Animals that proved positive for Venus expression in the peripheral blood were sacrificed for further analysis of transgene expression in different organs. (a) Single cell suspension from spleens were stained with fluorochrome labeled antibodies specific for cell surface markers identifying T cells (CD4, CD8), B cells (CD19), as well as myelocytes (Mac-1) and subjected to flow cytometric analysis. Representative dot blots showing variegate expression of the transgene are shown. (b) Summary of the experiments shown in (a), performed to assess the percentage of transgene expressing leukocytes in all major haematopoietic organs. Bars represent means ± SEM (wt n = 8, VLV n = 5, VV = 3); *p<0.001; #p<0.05. P values refer to significant differences in Venus expression between cells derived from VLV and VV mice. F2 generation offspring of VLV founder A3 and F3 generation offspring of VV founder A9 were used for this analysis, as well as transgene-negative littermate controls of both strains.

Figure 5. Transgene silencing and re-expression of transgene expression in vitro.

Primary cells derived from peripheral blood of VLV/LacI double transgenic mice were put in culture and stimulated with graded doses of IPTG. FACS analysis was performed at the indicated time points to monitor levels of Venus⁺ cells (a). Peripheral blood lymphocytes from mice of the indicated genotypes were stimulated with IL-2+PMA+ionomycin to drive T-cell activation or IL-2+IL-4+IL-5+LPS to drive B-cell proliferation. Proliferating cells were treated with 50 µM IPTG on day 3 after mitogen stimulation and levels of Venus⁺ cells were quantified by FACS analysis on all cells (b), as well as T-cells (c) or B-cells (d). Results from four independent experiments and 4-9 animals/genotype (wt = 5, LacI n = 5, VLV n = 4, VLV/LacI n = 9) are represented as box plots. Box length equals interquartile range. Circles represent minimal and maximal values; *p<0.001; #p<0.05. F2 generation offspring of VLV founder A3 were crossed with LacI mice. Single-, double-, and non-transgenic littermates were used for analysis.
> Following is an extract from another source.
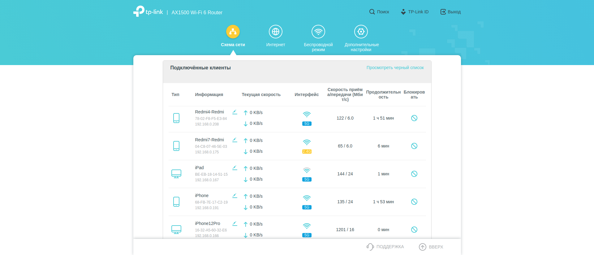View the blacklist via Просмотреть черный список
The height and width of the screenshot is (255, 594).
pos(395,68)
Figure 6. Transgene re-expression in vivo.

Mice of the indicated genotypes were treated i.p. with 1 mg IPTG and levels of Venus⁺ cells in T-, B- and myeloid subsets in the peripheral blood were quantified by FACS analysis following the indicated times. Results of three independent experiments and 3 (VLV and LacI) or 6 (VLV/LacI) animals/genotype are represented as box plots. Box length equals interquartile range. Circles represent minimal and maximal values; *p<0.001; #p<0.05. F2 generation offspring of VLV founder A3 were crossed with LacI mice. Single-, double-, and non-transgenic littermates were used for analysis.